You don’t really need to go to the gym just to gain access to various exercise machines or even invest in expensive equipment to stay fit and healthy. As a matter of fact, with just a simple piece of equipment like the sandbag, you can get a ripped body that will be the envy of others.
Sandbag training works out several muscles at the same time due to the shifting sands contained in the bag. Since you need to stabilize the sandbag, you will be engaging multiple muscle groups which can help strengthen them. Altering the way you hold, lift, and move the sandbag allows you to work out your muscles in several ways.

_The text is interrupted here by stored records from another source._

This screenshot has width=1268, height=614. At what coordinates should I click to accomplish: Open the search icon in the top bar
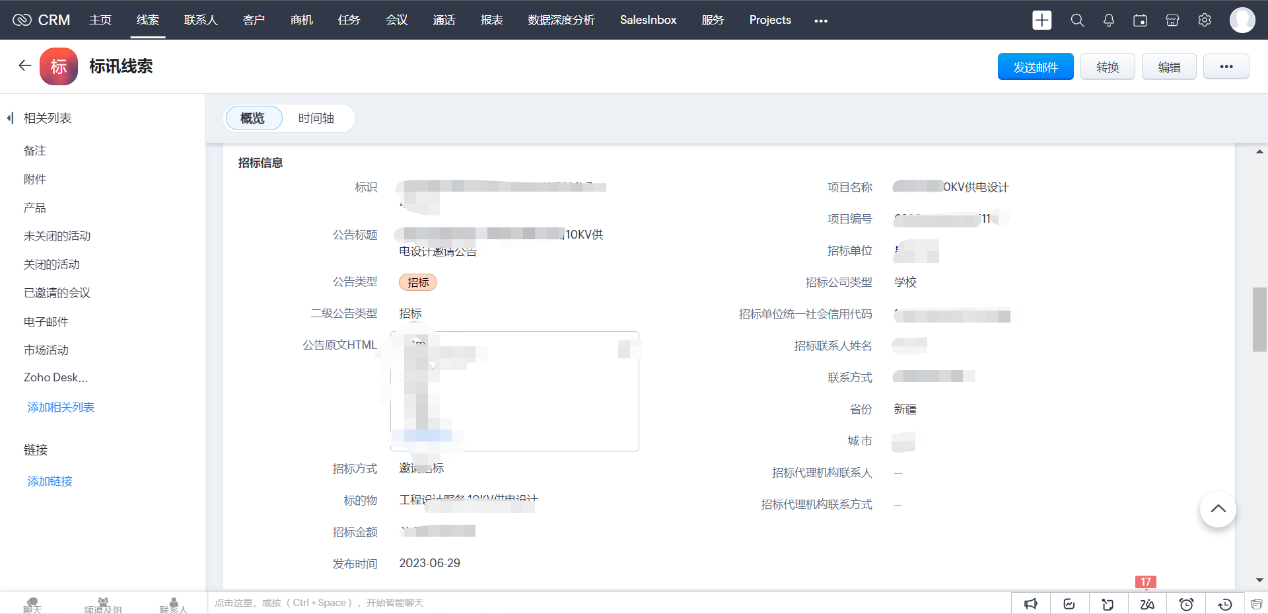click(1077, 19)
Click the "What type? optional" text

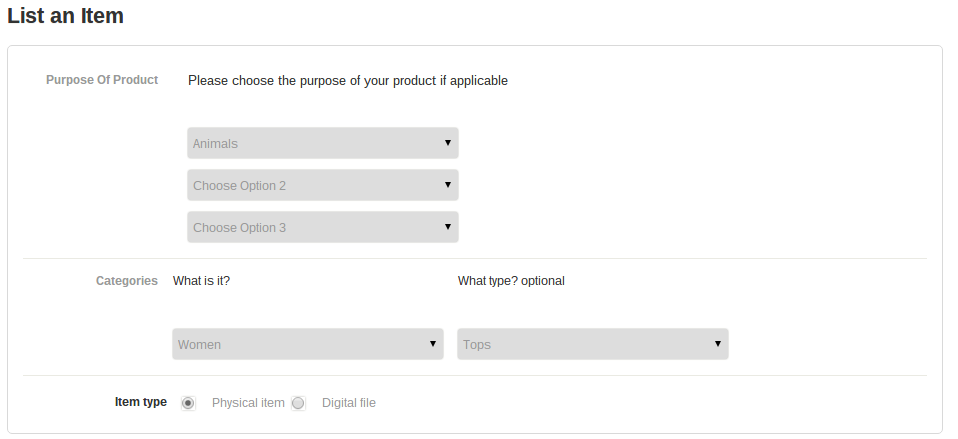coord(511,281)
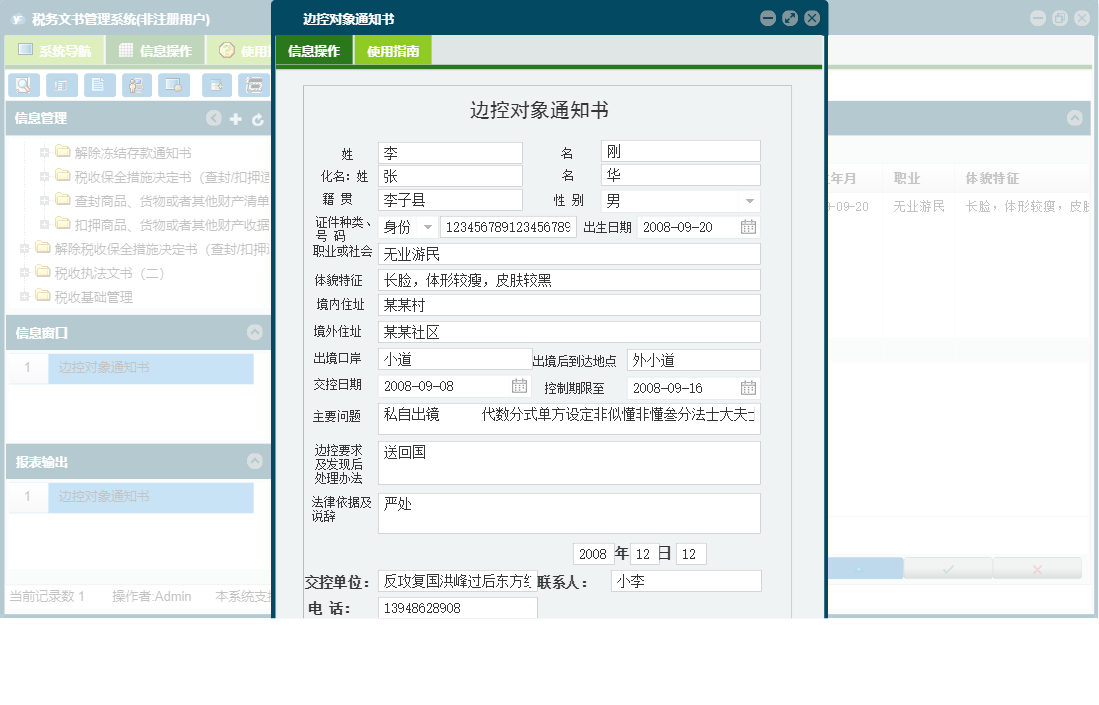Open the calendar picker for 出生日期
Screen dimensions: 1099x705
coord(747,226)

5 Sandbag Moves You Should Do
Sandbag Get-Up
This exercise targets the hips and abdominals. To begin this workout, lie down on the ground with the sandbag placed on one shoulder. Roll towards the opposite shoulder while pushing your hand to the ground. Slowly push yourself to a lunge position with your chest tall. Again, push yourself up slowly until you are in a standing position. Slowly return to your first position on the ground without looking down.
Shoulder Squat
This sandbag workout combines the advantages of side planks and squats in one. This challenges the core as well as your legs. Lift the sandbag from the ground to your shoulder in an explosive manner. Make sure that your feet are parallel to one another and are slightly turned out. Go down into a squat with your knees pushing forward without going beyond your toes while keeping your back straight. See to it that you maintain your balance and that you don’t lean towards the heavier shoulder. Go back to a standing position slowly. Do the same with the other shoulder.
Sandbag Rotational Lunge
In this exercise, your thighs, hips, and obliques will be targeted. Start this exercise by positioning the sandbag in front of you. Do a backward lunge while twisting your upper body to one side along with the sandbag. Push yourself up through your front heel while swinging the sandbag in front of you. Do the same step with the opposite side.
Clean and Press
This is one of the best sandbag exercises that will actually work out your entire body because it requires explosiveness, stability, accuracy, and strength on your part. Start by holding onto the neutral grip of the sandbag against your shins. See to it that your arms are not touching your legs to ensure that you’re hinging and not squatting in this workout. Do an explosive jump to hold the sandbag in your fists then lock the knees and drive your heels to the ground as you push the sandbag overhead. Reverse your steps to go back to your first position.
Sandbag Bent Over Row
To work your upper back, shoulders, lower back, and biceps, this sandbag workout is for you. Hold the bag while you are standing straight. Bend forward at your hips while extending your butt back with your knees slightly bent. Pull the sandbag towards your chest while keeping your chest pushed outwards and a strong arch on your lower back.